▶ What you should do: Work through the entries below and show every line in which "plus" is found.

▶ Data extract:
Segment Open
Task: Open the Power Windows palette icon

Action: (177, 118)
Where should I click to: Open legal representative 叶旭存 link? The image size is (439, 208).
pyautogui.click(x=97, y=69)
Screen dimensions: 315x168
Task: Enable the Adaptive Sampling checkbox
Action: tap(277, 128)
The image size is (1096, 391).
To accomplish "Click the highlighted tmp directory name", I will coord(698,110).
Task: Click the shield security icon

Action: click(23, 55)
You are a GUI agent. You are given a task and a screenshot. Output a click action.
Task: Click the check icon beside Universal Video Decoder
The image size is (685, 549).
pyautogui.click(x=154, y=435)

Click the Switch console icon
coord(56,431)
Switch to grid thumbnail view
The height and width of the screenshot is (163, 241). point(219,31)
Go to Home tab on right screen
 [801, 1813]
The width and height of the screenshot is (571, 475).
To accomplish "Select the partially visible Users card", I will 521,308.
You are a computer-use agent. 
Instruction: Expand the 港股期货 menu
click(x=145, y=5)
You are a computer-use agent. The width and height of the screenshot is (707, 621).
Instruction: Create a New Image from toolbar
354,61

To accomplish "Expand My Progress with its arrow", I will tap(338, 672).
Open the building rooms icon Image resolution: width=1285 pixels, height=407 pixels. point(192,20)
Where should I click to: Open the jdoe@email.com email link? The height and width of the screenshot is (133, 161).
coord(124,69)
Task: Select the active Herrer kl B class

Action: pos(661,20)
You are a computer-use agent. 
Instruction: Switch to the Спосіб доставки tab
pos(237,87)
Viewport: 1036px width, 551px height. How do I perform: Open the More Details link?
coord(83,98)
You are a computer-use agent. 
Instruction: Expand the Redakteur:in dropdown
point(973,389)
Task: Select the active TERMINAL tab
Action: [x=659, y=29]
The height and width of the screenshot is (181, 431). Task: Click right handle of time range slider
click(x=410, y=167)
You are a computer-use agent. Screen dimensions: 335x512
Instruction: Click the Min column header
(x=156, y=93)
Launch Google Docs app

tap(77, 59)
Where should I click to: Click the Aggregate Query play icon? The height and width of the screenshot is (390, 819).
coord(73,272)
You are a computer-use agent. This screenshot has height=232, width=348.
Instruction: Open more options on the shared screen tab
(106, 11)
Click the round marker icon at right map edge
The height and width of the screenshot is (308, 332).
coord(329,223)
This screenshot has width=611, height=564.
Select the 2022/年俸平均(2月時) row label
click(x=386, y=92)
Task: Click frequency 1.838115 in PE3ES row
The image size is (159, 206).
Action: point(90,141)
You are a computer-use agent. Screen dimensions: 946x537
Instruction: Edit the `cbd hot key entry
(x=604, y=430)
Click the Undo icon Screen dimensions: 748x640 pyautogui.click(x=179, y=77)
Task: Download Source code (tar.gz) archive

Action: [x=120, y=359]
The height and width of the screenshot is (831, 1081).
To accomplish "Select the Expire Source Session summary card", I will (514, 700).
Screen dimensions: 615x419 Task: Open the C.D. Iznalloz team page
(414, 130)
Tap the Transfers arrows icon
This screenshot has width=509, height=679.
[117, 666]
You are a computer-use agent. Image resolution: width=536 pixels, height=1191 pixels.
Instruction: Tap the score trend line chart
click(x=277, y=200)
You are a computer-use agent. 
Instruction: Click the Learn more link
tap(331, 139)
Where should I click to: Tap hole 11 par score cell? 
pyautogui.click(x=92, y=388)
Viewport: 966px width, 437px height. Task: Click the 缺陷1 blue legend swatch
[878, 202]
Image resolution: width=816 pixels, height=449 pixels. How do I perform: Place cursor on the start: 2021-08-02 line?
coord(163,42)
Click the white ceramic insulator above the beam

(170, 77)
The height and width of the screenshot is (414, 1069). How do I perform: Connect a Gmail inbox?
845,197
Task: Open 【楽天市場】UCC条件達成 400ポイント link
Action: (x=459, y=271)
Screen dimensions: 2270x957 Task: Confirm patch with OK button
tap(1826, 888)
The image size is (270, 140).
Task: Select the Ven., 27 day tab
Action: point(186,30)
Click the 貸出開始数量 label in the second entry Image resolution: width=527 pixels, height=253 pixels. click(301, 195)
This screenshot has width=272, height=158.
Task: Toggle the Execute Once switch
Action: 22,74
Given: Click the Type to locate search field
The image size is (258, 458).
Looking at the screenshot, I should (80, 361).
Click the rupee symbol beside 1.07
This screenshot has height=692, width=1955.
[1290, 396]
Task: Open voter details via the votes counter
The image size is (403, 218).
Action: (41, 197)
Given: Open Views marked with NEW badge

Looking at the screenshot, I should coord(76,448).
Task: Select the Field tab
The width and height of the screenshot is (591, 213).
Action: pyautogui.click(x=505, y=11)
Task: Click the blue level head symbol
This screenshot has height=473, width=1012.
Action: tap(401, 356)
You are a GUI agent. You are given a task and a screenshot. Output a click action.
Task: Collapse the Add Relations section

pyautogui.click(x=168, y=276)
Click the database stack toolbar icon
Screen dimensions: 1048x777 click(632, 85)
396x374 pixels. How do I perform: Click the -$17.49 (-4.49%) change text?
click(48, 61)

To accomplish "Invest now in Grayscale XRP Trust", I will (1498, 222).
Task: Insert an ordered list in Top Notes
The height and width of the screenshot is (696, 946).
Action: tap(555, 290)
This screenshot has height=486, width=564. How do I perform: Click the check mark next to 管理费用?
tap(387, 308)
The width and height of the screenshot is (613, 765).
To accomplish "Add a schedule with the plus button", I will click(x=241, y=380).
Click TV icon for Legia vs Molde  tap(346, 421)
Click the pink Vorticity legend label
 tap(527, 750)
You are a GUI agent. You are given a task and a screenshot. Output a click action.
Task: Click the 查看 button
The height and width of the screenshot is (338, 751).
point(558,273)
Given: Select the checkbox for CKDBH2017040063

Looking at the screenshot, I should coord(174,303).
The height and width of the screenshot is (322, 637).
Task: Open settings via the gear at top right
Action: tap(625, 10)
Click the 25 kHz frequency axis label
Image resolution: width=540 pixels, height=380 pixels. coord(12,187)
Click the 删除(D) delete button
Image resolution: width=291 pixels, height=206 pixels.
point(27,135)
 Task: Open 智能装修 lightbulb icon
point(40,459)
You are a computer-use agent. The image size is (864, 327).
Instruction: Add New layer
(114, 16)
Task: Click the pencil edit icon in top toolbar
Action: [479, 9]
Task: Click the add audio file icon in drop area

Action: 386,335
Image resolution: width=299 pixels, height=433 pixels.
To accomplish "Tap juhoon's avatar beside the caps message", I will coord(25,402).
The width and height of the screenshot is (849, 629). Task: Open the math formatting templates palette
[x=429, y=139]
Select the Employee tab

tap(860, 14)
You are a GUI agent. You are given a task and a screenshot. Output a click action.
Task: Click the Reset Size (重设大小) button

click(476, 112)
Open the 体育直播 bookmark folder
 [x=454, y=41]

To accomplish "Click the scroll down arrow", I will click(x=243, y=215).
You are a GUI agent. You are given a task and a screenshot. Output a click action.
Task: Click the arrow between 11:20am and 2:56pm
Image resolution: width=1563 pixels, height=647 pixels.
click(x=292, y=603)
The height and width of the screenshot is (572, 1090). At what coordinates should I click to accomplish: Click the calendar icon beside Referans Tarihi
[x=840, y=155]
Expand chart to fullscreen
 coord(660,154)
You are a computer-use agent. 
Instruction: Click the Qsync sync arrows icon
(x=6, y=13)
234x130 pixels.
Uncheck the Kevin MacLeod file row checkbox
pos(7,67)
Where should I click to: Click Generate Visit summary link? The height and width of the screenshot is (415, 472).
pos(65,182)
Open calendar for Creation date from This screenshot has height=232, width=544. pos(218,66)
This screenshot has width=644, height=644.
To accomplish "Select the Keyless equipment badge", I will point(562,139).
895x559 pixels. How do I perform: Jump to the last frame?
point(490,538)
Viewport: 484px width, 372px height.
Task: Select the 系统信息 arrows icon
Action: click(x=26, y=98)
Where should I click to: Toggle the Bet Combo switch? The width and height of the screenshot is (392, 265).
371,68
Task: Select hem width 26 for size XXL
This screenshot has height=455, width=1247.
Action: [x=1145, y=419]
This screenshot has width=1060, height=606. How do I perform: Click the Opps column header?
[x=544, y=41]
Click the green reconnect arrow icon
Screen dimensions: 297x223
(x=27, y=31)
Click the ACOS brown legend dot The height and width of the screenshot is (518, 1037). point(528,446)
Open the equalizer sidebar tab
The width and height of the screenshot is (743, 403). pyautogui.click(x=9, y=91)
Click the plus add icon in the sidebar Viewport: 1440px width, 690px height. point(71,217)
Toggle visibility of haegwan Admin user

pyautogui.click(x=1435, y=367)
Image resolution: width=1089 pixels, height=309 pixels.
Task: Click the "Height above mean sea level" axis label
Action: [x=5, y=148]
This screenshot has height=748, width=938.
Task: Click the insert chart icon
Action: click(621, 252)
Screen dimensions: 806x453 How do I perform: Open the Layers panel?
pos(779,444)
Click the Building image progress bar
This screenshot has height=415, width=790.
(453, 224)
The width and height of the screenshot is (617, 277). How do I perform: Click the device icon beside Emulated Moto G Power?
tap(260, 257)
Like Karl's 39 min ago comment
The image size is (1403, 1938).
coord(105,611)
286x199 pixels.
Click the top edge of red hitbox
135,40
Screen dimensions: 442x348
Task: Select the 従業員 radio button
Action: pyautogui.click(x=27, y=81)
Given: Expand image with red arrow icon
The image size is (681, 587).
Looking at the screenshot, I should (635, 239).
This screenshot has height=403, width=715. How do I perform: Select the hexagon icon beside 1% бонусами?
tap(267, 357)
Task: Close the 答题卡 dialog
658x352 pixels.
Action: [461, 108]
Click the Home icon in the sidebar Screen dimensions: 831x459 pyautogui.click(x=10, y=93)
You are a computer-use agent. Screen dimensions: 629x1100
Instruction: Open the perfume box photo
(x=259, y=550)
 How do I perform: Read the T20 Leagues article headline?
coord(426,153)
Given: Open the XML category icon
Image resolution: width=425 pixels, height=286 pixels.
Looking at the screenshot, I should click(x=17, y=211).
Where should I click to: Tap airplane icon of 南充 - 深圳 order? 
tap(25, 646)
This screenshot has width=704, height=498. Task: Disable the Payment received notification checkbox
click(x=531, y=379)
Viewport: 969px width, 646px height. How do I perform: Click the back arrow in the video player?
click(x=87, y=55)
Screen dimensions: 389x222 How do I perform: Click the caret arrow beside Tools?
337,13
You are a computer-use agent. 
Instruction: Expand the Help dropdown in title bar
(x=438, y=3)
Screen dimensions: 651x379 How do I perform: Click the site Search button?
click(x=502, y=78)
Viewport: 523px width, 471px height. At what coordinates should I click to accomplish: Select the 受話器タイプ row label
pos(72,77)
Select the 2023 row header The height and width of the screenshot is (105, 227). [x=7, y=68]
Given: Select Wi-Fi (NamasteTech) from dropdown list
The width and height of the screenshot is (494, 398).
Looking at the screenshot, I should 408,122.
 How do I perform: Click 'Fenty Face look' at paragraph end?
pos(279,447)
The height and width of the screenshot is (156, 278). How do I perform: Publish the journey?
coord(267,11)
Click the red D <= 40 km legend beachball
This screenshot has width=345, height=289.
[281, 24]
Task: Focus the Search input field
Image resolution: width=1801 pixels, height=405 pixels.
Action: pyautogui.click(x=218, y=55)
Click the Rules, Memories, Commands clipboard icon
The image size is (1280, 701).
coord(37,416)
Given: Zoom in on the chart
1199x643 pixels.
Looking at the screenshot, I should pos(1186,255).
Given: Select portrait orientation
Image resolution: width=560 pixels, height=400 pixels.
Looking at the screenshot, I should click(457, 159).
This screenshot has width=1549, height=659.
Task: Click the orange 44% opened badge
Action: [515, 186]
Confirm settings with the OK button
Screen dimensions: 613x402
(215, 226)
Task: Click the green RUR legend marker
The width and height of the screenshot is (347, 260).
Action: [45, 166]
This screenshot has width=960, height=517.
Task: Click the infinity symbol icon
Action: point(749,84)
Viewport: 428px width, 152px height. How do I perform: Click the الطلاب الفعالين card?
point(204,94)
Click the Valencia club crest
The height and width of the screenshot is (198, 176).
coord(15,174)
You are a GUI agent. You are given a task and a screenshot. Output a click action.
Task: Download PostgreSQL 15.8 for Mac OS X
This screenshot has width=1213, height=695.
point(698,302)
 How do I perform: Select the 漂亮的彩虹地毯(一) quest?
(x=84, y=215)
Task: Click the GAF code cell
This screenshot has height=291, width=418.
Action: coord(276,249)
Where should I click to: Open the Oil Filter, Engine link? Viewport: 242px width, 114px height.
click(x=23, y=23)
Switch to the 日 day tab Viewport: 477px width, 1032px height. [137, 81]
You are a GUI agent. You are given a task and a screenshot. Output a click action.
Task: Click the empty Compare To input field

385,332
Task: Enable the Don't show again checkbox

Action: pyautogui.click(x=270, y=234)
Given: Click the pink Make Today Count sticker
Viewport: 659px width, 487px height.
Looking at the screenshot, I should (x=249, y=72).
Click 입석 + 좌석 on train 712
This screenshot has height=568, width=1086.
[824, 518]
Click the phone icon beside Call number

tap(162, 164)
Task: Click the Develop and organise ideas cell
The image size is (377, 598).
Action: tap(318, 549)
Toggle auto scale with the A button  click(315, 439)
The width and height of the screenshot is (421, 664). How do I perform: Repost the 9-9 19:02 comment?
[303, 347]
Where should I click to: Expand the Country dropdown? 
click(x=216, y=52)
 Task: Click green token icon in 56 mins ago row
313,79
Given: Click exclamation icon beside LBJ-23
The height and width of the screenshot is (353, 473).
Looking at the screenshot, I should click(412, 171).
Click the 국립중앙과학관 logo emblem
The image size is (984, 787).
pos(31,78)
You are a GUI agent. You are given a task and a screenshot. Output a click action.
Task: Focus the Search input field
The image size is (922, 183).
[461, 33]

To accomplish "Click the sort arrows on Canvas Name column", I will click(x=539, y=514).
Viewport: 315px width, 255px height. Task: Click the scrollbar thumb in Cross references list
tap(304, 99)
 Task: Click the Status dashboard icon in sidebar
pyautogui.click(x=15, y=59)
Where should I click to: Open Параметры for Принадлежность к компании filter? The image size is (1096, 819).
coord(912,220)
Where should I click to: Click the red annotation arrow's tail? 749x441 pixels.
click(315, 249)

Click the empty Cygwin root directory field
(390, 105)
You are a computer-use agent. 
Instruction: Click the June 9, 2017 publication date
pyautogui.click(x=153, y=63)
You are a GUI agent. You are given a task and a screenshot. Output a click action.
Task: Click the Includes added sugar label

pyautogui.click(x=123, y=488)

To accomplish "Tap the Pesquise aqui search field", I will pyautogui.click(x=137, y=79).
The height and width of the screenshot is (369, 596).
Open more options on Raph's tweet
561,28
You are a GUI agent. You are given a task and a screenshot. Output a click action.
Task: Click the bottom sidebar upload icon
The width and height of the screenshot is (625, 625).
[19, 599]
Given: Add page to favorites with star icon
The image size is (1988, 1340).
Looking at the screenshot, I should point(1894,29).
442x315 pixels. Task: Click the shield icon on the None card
Segment Closed
▶ Result for this exercise:
To accomplish "Add a schedule with the plus button", I will click(x=241, y=380).
Click the plus add icon in the sidebar Viewport: 1440px width, 690px height. point(71,217)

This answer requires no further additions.